> **WHAT IS EXPECTED**:
Under this line is a listing; return exactly the lines starting at the one with "Select the EUR43 size cell" and running down to the one with "Click LOCKED text on Fuel Stick 3 placard", and leave out its pictures.

======== SUPPLIED RECORDS ========

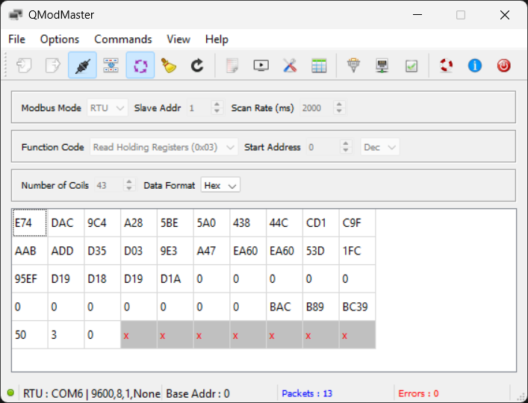Click the register cell showing BC39
The width and height of the screenshot is (528, 403).
(x=356, y=307)
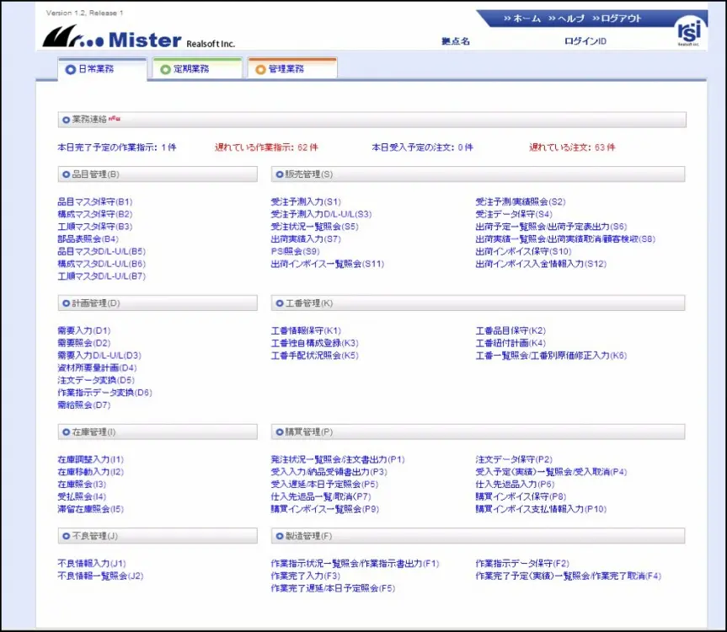Open 品目マスタ保守(B1) link
727x632 pixels.
(95, 202)
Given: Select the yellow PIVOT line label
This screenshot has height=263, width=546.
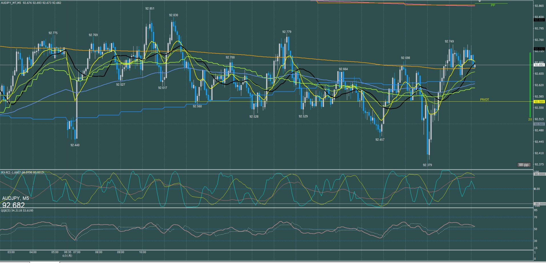Looking at the screenshot, I should click(x=484, y=100).
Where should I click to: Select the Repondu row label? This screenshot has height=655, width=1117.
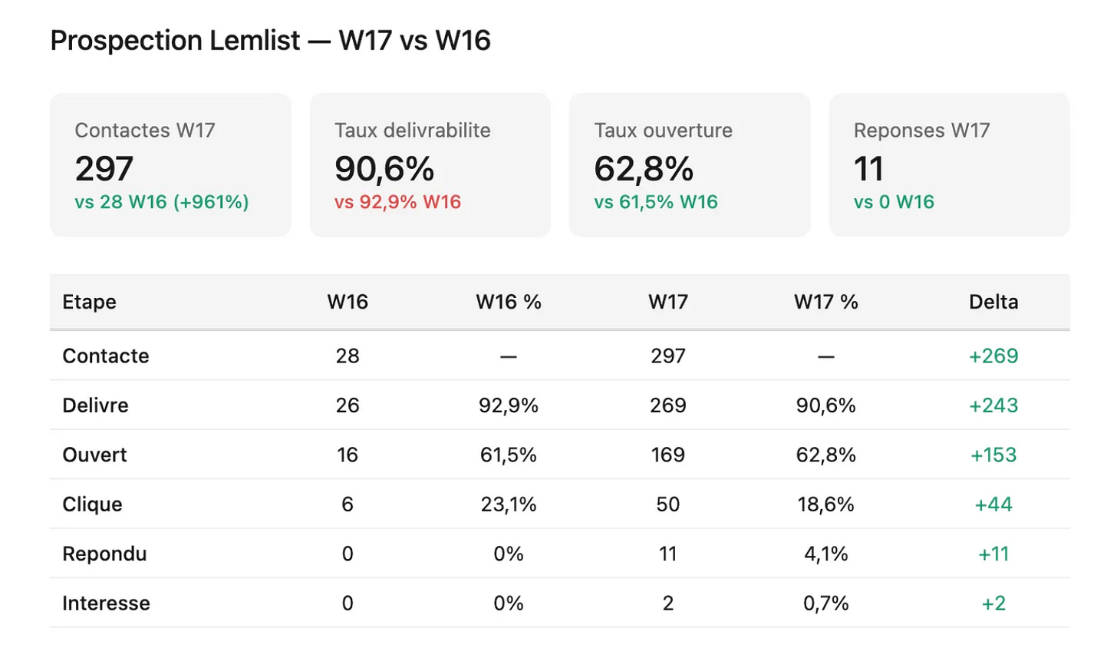104,554
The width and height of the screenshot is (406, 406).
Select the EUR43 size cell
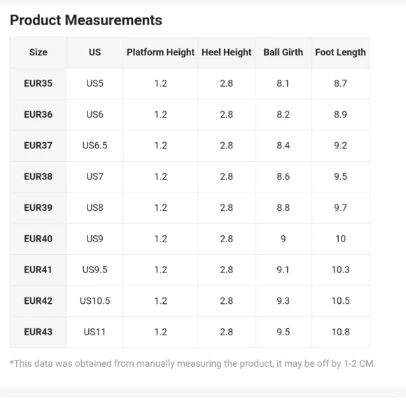[x=39, y=332]
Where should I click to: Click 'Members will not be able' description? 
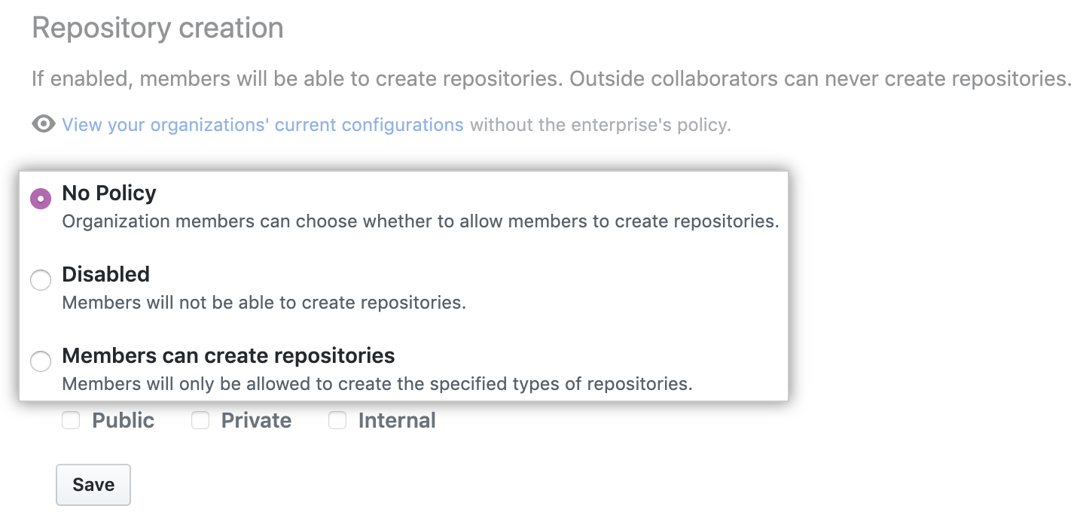pyautogui.click(x=264, y=303)
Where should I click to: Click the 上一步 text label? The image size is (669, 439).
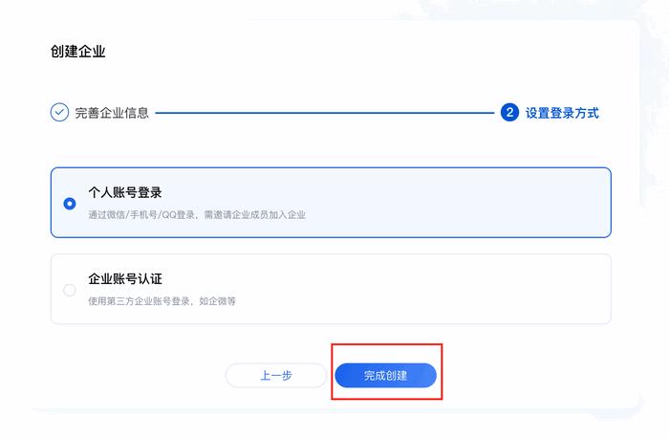275,375
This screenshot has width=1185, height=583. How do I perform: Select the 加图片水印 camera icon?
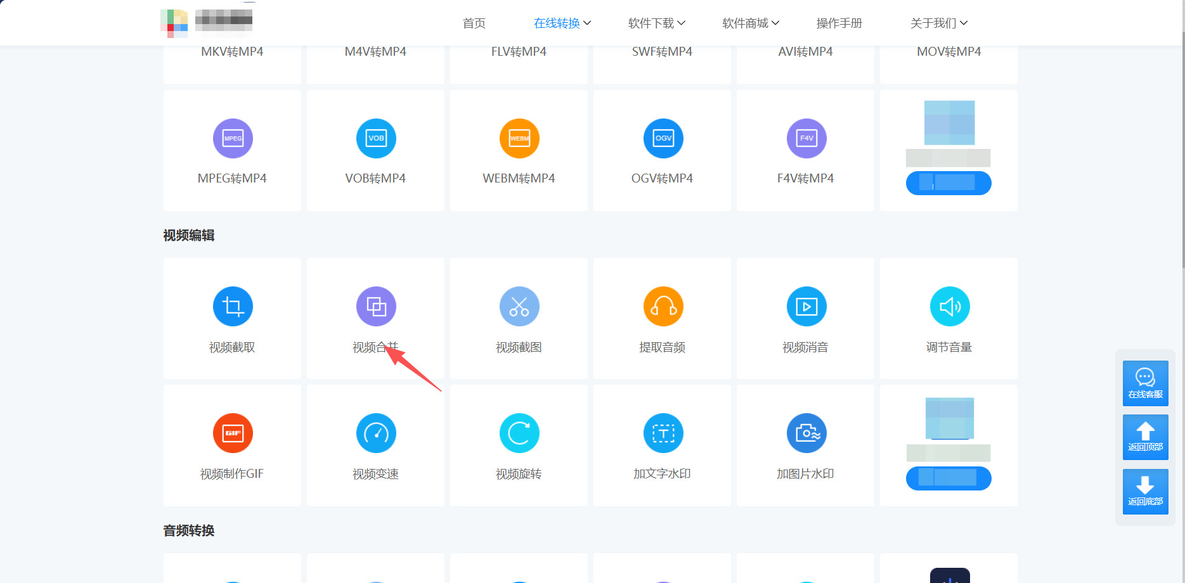pyautogui.click(x=806, y=433)
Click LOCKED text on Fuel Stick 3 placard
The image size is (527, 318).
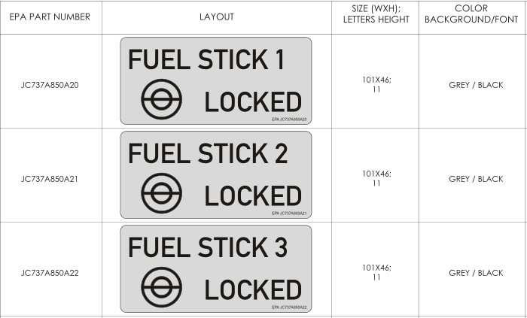point(253,290)
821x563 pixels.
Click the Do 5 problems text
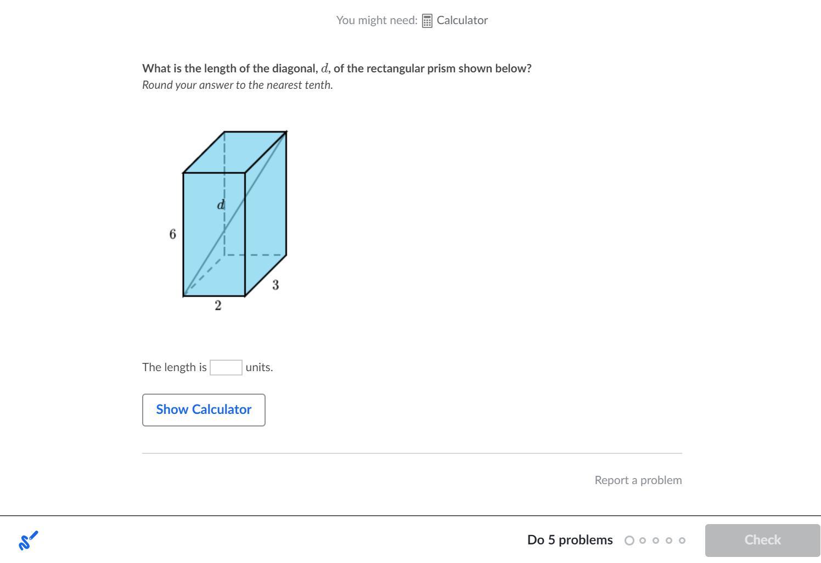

========

> **EXERCISE ANSWER**:
Select the EUR43 size cell
[x=39, y=332]
Where should I click to: Click 'Members will not be able' description? 
pyautogui.click(x=264, y=303)
Where should I click to: Click the 上一步 text label? The image size is (669, 439).
275,375
This screenshot has width=1185, height=583. How do I perform: Select the 加图片水印 camera icon?
pyautogui.click(x=806, y=433)
Click LOCKED text on Fuel Stick 3 placard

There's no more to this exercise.